Although attribution of this work presents difficulties, critics today concur that it has a connection to Herri met de Bles, the Flemish master appreciated in Rome and other Italian cities, where he left meticulously detailed landscapes that were pure products of his imagination. This painting shows a rocky landscape with very thin trees, which forms the backdrop for two episodes from the life of John the Baptist – Preaching to the Crowds and the Baptism of Christ – which blend well into the surrounding natural setting.
Salvator Rosa, 42 x 61 x 4.7 cm
Rome, Borghese Collection, 1833 (Inventario Fidecommissario Borghese 1833, p. 38). Purchased by Italian state, 1902.
The provenance of this painting is still unknown. There is evidently no trace of it in the Borghese documentation of the 17th and 18th centuries, as the lack of an inventory number and a precise description of the subject renders identification difficult.
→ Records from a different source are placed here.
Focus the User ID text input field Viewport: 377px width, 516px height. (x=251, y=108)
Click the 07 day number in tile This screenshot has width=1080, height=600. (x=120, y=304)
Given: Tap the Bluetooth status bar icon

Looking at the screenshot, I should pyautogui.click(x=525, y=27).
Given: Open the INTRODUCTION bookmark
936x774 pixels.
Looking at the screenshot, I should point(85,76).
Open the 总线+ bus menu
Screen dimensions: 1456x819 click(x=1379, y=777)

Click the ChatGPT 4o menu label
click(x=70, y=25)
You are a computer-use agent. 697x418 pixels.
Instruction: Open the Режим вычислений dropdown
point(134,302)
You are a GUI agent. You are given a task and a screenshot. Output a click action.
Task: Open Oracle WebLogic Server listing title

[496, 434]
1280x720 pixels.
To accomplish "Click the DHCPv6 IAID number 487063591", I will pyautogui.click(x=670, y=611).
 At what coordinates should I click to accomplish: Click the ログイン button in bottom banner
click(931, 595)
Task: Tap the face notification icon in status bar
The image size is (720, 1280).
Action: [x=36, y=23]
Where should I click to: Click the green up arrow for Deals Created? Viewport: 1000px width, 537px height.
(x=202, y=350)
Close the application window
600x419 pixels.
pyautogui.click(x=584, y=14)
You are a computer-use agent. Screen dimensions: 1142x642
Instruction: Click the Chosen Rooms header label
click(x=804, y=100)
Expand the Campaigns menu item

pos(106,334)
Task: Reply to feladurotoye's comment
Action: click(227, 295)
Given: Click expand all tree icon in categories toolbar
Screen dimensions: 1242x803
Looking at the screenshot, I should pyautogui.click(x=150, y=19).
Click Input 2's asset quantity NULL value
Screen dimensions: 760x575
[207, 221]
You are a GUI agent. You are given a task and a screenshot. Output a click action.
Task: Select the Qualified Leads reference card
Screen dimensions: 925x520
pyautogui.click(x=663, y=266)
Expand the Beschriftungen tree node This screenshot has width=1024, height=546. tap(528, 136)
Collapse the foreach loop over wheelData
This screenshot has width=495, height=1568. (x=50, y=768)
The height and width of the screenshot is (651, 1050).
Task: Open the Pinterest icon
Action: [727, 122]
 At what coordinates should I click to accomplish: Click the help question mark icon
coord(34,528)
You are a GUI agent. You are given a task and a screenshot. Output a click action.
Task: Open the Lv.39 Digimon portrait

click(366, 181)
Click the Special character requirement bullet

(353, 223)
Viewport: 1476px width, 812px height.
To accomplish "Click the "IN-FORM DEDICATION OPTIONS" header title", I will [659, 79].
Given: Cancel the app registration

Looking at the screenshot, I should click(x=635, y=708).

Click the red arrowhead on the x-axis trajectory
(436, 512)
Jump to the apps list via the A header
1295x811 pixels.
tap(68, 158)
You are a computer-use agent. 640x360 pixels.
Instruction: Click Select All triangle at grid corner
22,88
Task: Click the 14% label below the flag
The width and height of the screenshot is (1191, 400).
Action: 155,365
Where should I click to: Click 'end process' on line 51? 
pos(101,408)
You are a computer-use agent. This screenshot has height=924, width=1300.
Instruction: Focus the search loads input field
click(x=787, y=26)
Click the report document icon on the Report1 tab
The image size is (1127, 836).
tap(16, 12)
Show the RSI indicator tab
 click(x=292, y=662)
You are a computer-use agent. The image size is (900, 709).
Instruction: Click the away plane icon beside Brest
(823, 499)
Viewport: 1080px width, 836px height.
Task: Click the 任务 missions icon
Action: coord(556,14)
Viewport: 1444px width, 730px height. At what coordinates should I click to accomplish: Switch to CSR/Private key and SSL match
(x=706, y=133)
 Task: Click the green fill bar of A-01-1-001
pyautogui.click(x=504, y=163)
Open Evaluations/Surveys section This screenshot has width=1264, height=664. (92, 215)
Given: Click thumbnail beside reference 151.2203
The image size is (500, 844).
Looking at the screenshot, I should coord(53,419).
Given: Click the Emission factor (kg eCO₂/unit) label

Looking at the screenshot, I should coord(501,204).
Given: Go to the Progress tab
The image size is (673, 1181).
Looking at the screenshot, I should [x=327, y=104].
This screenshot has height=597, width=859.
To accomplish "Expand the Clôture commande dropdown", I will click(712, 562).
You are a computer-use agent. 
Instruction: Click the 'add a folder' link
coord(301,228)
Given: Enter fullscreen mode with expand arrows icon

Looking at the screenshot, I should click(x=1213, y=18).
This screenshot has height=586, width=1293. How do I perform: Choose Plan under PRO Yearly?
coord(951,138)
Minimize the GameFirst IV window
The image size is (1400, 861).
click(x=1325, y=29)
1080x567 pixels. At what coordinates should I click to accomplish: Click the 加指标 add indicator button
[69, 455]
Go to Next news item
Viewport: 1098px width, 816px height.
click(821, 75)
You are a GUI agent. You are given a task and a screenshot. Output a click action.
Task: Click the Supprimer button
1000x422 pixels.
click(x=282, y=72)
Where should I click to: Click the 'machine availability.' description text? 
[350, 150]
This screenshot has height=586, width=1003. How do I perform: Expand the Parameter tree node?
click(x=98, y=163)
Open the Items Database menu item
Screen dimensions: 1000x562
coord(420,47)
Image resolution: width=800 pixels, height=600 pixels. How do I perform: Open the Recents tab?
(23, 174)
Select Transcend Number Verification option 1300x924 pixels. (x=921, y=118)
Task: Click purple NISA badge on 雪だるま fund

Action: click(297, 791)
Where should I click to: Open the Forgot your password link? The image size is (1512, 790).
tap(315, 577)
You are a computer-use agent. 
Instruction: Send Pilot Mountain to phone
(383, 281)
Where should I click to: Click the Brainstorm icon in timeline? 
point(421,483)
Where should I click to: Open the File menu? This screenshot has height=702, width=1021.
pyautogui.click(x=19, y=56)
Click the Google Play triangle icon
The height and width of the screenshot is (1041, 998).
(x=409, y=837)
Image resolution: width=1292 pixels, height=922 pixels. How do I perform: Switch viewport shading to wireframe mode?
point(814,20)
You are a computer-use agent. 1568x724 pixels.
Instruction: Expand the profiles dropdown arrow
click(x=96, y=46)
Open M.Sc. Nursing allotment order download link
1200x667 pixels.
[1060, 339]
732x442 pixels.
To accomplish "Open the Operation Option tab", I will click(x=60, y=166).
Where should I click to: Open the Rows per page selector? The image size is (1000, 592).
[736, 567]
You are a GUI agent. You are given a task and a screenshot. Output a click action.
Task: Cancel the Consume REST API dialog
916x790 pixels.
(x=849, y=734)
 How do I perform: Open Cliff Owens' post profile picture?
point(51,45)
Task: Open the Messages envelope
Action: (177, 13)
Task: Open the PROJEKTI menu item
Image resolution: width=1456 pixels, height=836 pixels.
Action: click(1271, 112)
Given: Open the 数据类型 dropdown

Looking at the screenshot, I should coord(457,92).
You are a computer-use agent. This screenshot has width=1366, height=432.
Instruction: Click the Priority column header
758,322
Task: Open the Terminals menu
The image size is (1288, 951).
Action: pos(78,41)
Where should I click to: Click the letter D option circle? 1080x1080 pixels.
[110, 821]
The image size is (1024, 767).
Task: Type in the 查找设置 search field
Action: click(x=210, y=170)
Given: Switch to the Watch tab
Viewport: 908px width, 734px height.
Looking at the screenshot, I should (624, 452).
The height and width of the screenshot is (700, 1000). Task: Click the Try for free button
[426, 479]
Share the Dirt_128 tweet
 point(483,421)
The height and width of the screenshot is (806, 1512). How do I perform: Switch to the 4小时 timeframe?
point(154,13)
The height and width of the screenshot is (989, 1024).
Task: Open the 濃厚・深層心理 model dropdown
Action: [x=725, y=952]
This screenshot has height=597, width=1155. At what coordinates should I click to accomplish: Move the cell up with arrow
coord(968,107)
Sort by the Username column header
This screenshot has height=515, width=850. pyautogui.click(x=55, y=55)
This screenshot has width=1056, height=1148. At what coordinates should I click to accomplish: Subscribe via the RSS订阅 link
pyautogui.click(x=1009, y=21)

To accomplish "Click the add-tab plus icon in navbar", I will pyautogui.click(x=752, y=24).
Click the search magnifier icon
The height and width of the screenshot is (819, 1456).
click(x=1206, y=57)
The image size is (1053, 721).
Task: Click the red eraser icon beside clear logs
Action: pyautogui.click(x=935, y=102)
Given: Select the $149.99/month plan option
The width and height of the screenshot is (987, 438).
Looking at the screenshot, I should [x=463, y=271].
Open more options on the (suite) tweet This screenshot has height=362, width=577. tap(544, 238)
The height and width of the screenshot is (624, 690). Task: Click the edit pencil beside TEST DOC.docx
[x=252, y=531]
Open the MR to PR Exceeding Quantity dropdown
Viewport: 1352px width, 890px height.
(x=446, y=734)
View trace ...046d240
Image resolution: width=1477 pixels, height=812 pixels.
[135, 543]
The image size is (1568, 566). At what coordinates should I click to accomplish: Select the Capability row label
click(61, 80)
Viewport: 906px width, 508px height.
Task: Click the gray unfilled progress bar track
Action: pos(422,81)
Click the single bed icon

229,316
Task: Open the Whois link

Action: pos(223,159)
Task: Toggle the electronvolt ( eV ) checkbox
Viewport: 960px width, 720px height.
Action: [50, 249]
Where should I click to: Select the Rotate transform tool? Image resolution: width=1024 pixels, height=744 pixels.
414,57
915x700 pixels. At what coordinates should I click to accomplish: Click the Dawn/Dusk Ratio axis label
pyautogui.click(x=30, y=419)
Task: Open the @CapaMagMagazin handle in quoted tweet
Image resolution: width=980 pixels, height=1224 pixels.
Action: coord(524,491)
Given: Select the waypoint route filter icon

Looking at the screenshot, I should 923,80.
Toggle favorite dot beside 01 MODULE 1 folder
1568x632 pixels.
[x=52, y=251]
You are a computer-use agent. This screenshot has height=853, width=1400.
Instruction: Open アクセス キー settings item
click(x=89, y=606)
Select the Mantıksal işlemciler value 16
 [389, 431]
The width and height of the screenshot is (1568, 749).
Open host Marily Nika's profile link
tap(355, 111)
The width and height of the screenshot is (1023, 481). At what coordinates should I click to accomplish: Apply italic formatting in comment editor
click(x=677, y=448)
In 1959, Paola della Pergola suggested that the small panel once belonged to Lucrezia d’Este and came into the Borghese Collection through the estate of the elder Olimpia Aldobrandini; yet this is merely a conjecture that lacks supporting evidence.
The first certain reference to the painting dates to 1833, when the Landscape appears in the Inventario Fidecommissario as a work by an ‘unknown Flemish artist’. At the end of the 19th century, Adolfo Venturi (1893) ascribed it to Joachim Patenier. Yet this idea did not persuade critics (Cantalamessa in Note manoscritte; Hoogewerff 1926); Robert Longhi in particular maintained that it was executed by an imitator of the well-known painter from Flanders.
Paola della Pergola (1959) was the first scholar to propose that the panel was a product of the circle of Herri met de Bles, the painter from Dinant and nephew of Patenier. Noting a certain mediocrity in the execution, Della Pergola rightly spoke of the ‘manner’ of this artist, an opinion which the present writer accepts. While the work presents certain elements that are found in other paintings by ‘il Civetta’ – who received this nickname because he signed his paintings with an owl on a tree – it does not achieve that quality typical of his oeuvre, characterised by a precise rendering of details.